Public administration convention highlights Ilokano heritage


Aimed at fortifying its public administration and cultural programs, the College of Public Administration has successfully organized and hosted its inaugural two-day convention at the UNP Auditorium and Hostel on May 29-30, 2024.

Themed “Panangilala ken Panagipateg: Future-Proofing our Heritage with Anticipatory Governance,” the event marked a significant milestone in the College’s endeavors as part of its year-long tenth anniversary celebration and in time for the Heritage Month.

The convention was attended by second- and third-year students of the Bachelor of Public Administration program, as well as the writers of student publications in the University. It featured speakers who are experts in public administration, cultural heritage, and Ilokano literature.

On the first day, Dr. Ferdinand J. Lamarca, a former administrator of both CPAd and UNP and a pillar of public administration in the University, shared talked about “Trends, Issues, and Challenges in Public Administration.”

On the other hand, Ms. Maria Lourdes I. Ingel, an anthropologist, active cultural worker in the province, and administrative officer at the National Museum of the Philippines-Ilocos, discussed “Risk Management and Conservation of Tangible Cultural Heritage.”

Likewise, Dr. Marie Rose Q. Rabang, an advocate of culture-based governance and former dean of CAS and CPAd who, together with Dr. Lamarca, worked on the offering of the Master of Public Administration major in Culture-Based Governance, delivered a lecture on the topic “Safeguarding our Intangible Heritage.”

The momentum continued into the second day of the convention, which invited participants from the student publications of the various colleges in the University. Mr.

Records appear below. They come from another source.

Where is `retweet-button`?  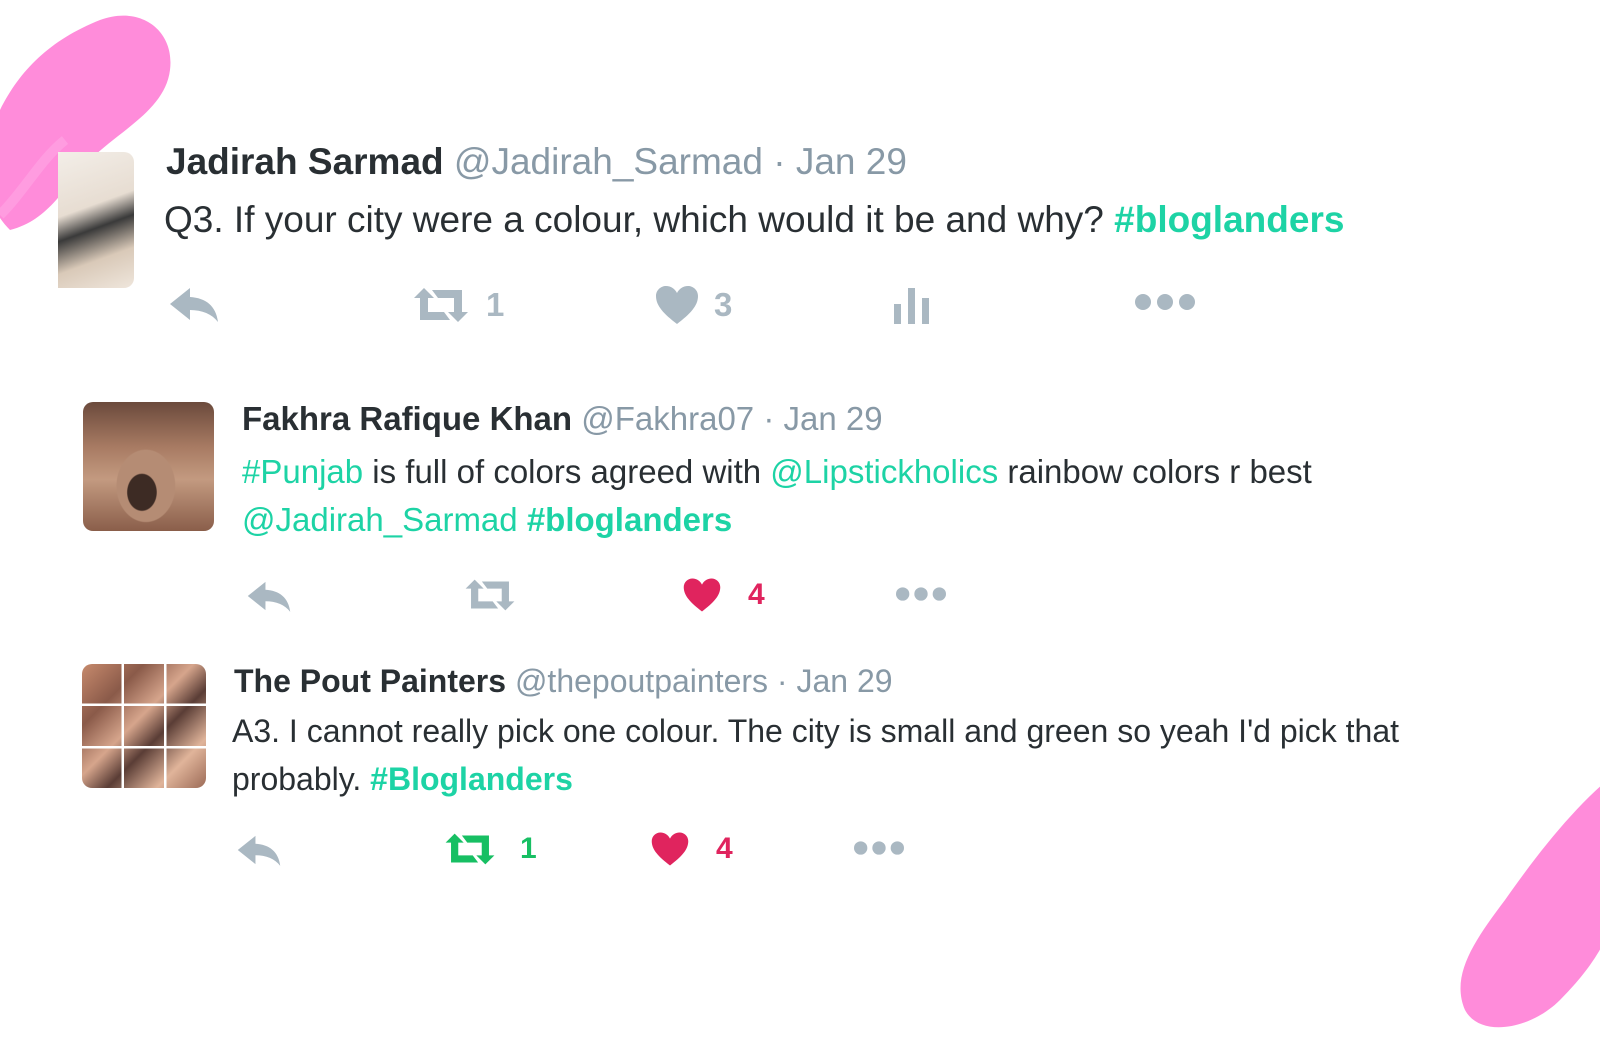 retweet-button is located at coordinates (490, 595).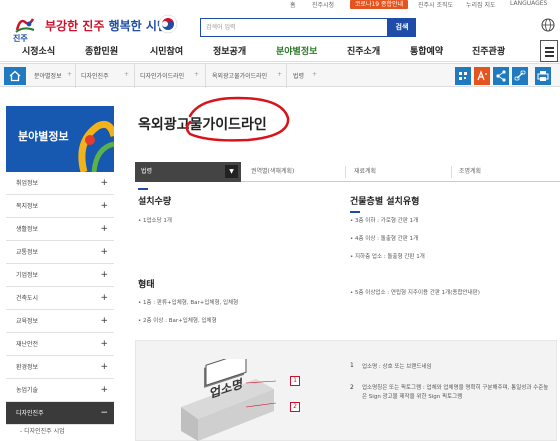 Image resolution: width=560 pixels, height=441 pixels. Describe the element at coordinates (28, 344) in the screenshot. I see `sidebar-item-label: 재난안전` at that location.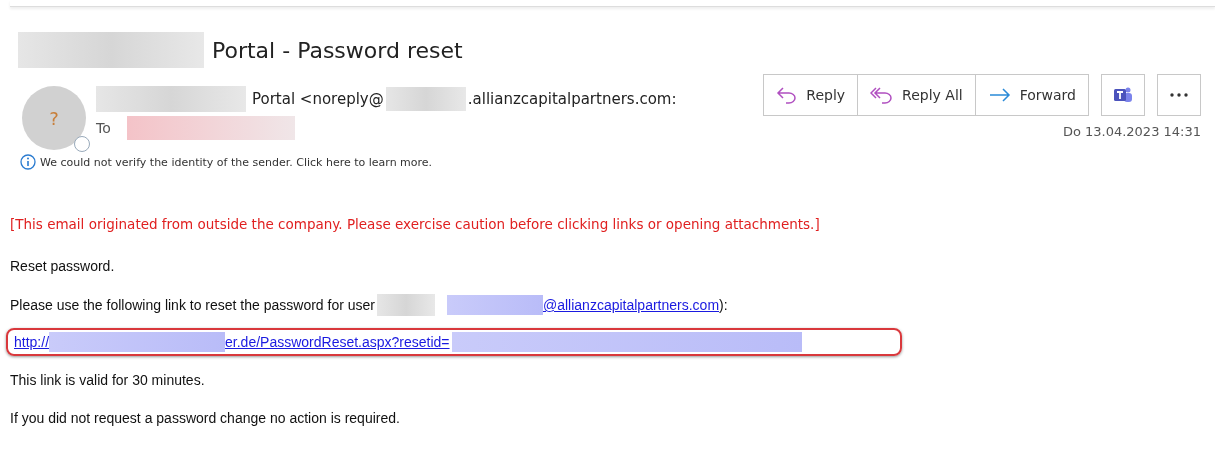  Describe the element at coordinates (82, 144) in the screenshot. I see `status-icon` at that location.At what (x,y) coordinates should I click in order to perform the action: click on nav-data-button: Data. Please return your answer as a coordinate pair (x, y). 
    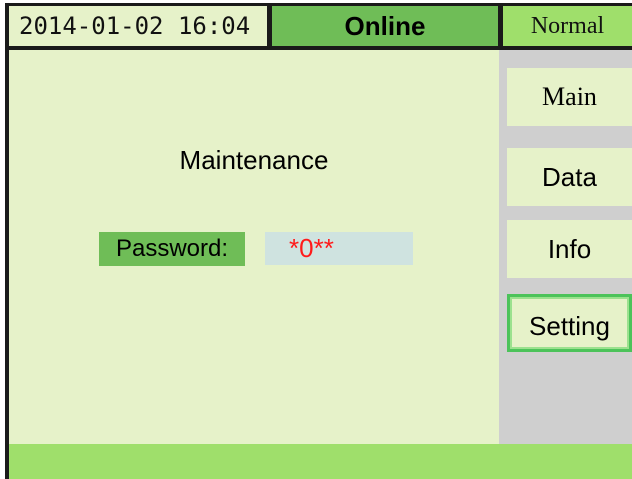
    Looking at the image, I should click on (570, 177).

Eliseo Contillo, a prominent Ilokano writer affiliated with the Gunglo dagiti Mannurat nga Ilokano (GUMIL Filipinas), provided an opportunity for the participants to learn writing techniques using the Ilokano language.

The convention provided a platform for knowledge dissemination and fostered a deeper understanding of the intersection between public administration and cultural heritage preservation.